§ Given task A
In the claim rejection text, which paragraph of Cyr is cited for enhancing audio from one or more sound sources captured by a sensor array?
§ Given task B
Return the passage of the claim rejection text between "Regarding claim 8, Winton" and "the sensor array.", inclusive.

Regarding claim 7, Winton in view of Cyr teaches the method of claim 1, wherein modifying audio content for presentation by one or more transducers of the audio system based on the one or more acoustic parameters included in the profile comprises: prompting the user to select a set of acoustic parameters in response to a difference between the average communication energy score and the extended communication energy score exceeding a threshold (Fig 6, step 601 receive user parameters); and modifying the audio content based on the selected set of acoustic parameters ((¶ [0066], audio output device 250 uses one or more amplifiers and/or one or more speakers to produce sound output corresponding to personalized output audio signal 252).
Winton does not explicitly teach determining an average communication energy score for the user; determining an extended communication energy score for the user during a time interval.
Cyr teaches determining an average communication energy score for the user (See Cyr Fig 9B, step 916 weighted speech score); determining an extended communication energy score for the user during a time interval (See Cyr Fig 9B, step 916 historical speech score).
It would have been prima facie obvious to one of ordinary skill in the art before the effective filing date of the claimed invention to have incorporated the energy scores taught by Cyr with the method taught by Winton in view of Cyr. Doing so provides known values for comparison allowing for improved customization and user accessibility.
Regarding claim 8, Winton in view of Cyr teaches the method of claim 1.
Winton does not explicitly teach enhancing audio from one or more sound sources captured by a sensor array of the audio system relative to audio from other sound sources captured by the sensor array.
Cyr teaches enhancing audio from one or more sound sources captured by a sensor array of the audio system relative to audio from other sound sources captured by the sensor array (See Cyr ¶ [0049], processor 112A may process the signal generated by microphone 210 to enhance, amplify, or cancel-out particular channels within incoming sound).
It would have been prima facie obvious to one of ordinary skill in the art before the effective filing date of the claimed invention to have incorporated the sound enhancing taught by Cyr with the method taught by Winton. Sound enhancing is well known in the art and widely used for various applications including hearing aids and voice calling allowing for an improved user experience.
Regarding claim 9, Winton in view of Cyr teaches the method of claim 1.
Winton does not explicitly teach removing audio having one or more characteristics specified by the one or more acoustic parameters.
Cyr teaches removing audio having one or more characteristics specified by the one or more acoustic parameters (See Cyr ¶ [0049], processor 112A may process the signal generated by microphone 210 to enhance, amplify, or cancel-out particular channels within incoming sound).

§ Data segment
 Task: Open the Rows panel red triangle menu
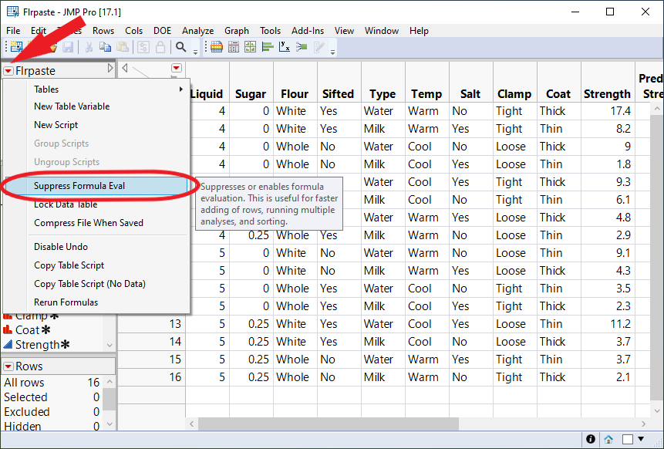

§ Task result A
¶ [0049]

§ Task result B
Regarding claim 8, Winton in view of Cyr teaches the method of claim 1.
Winton does not explicitly teach enhancing audio from one or more sound sources captured by a sensor array of the audio system relative to audio from other sound sources captured by the sensor array.